---- Supplied data
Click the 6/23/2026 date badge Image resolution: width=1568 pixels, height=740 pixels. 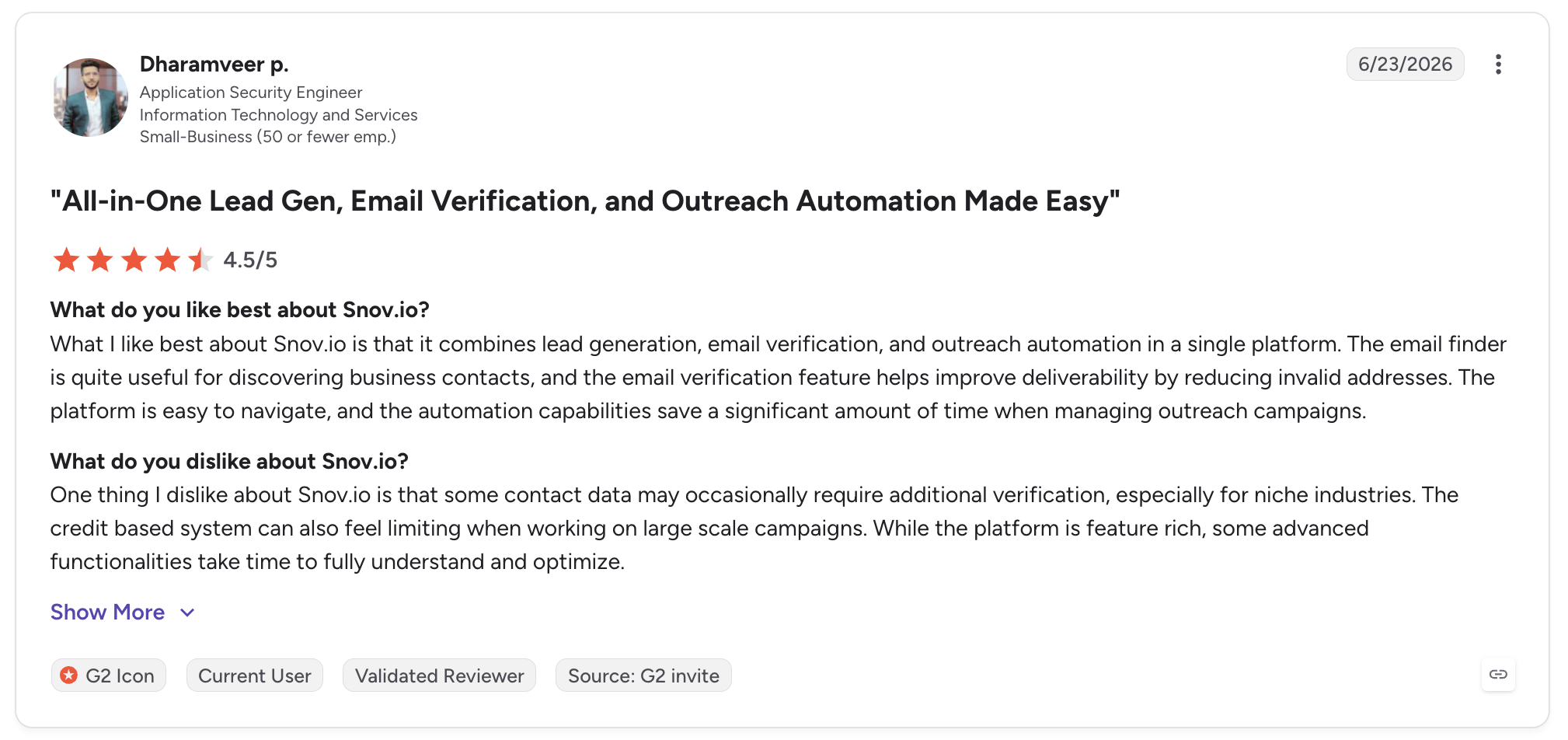tap(1405, 65)
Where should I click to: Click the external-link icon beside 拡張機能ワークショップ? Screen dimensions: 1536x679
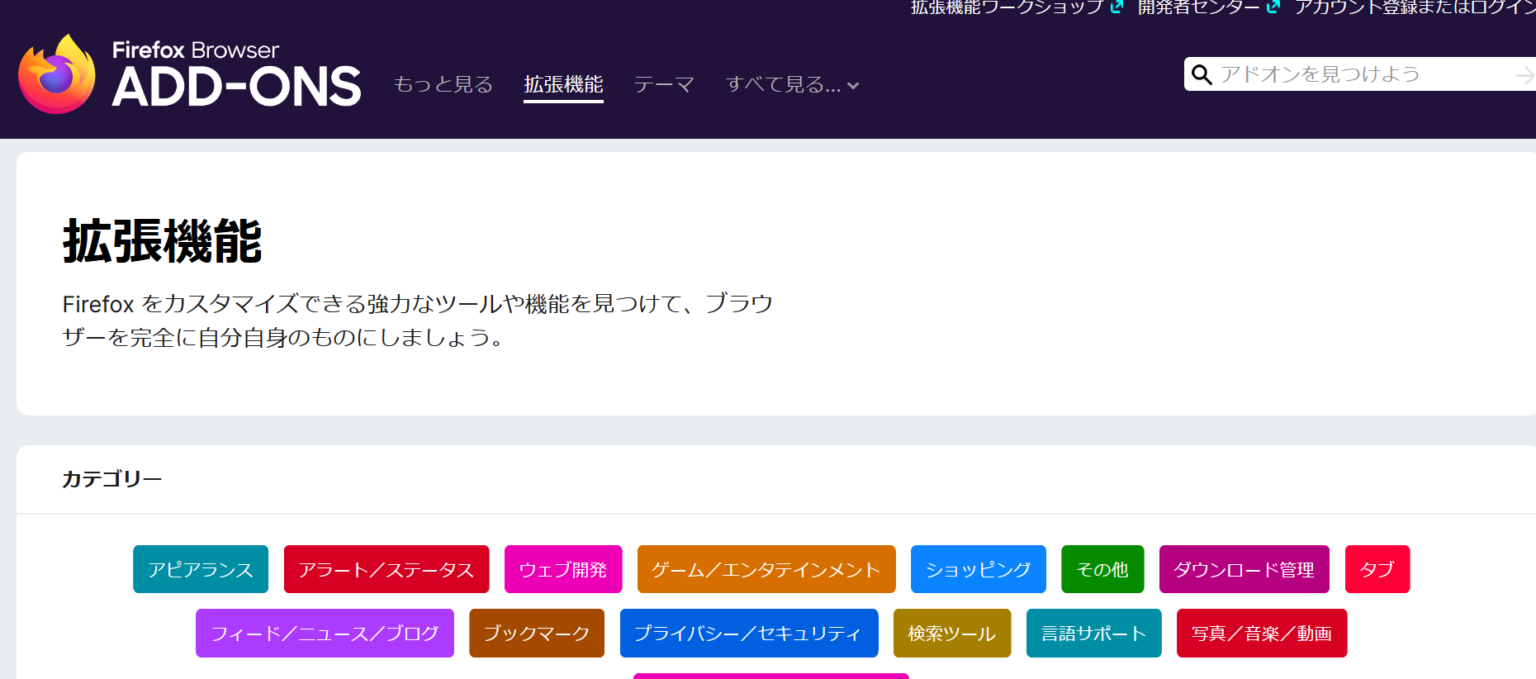coord(1116,8)
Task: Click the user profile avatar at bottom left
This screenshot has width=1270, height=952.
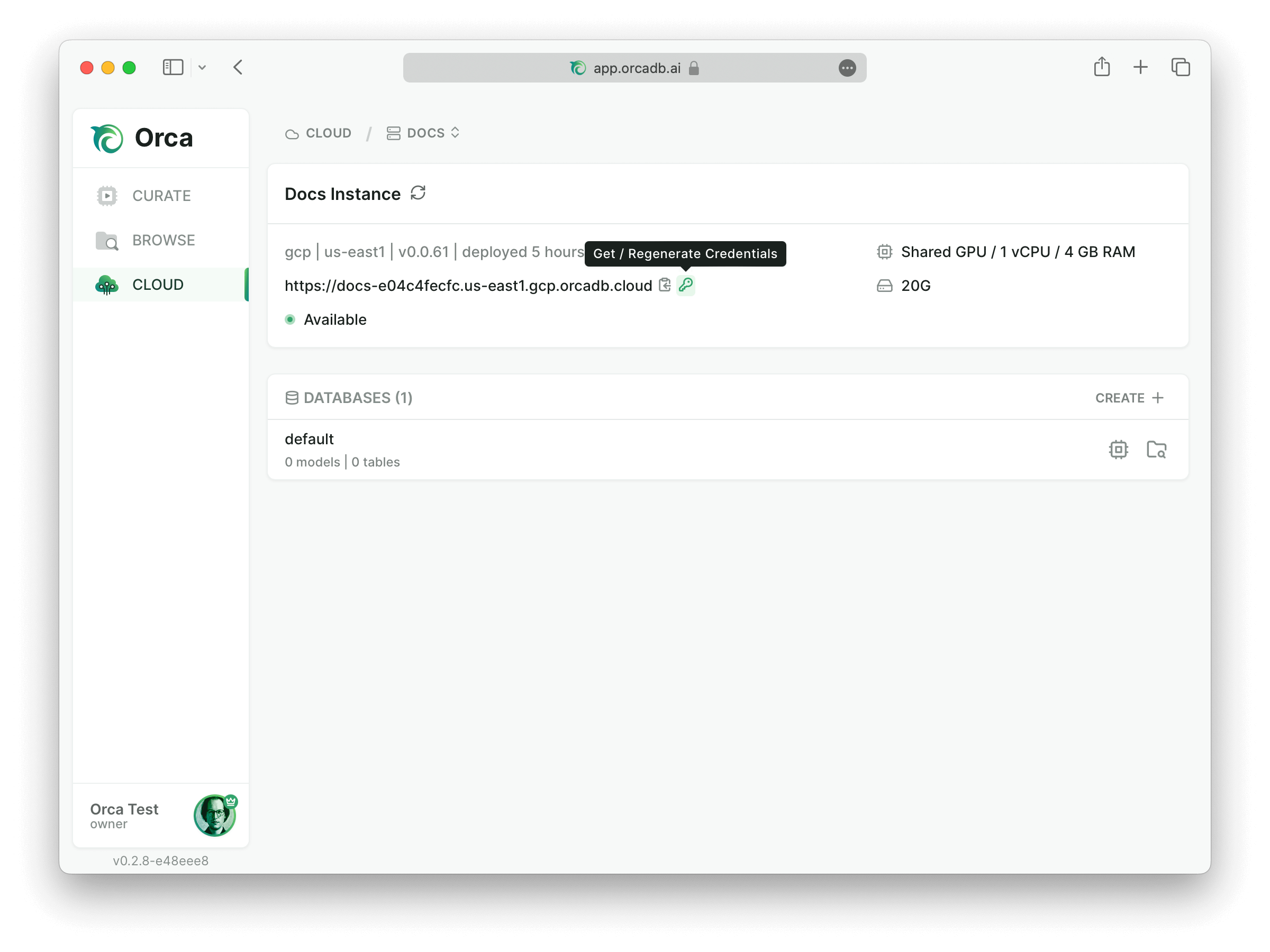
--------
Work to complete | Every line from the one holding "Task: Click the" through the end of the records above must be reproduced verbatim, pictures excepted.

Solution to this problem |
Task: Click the user profile avatar at bottom left
This screenshot has width=1270, height=952.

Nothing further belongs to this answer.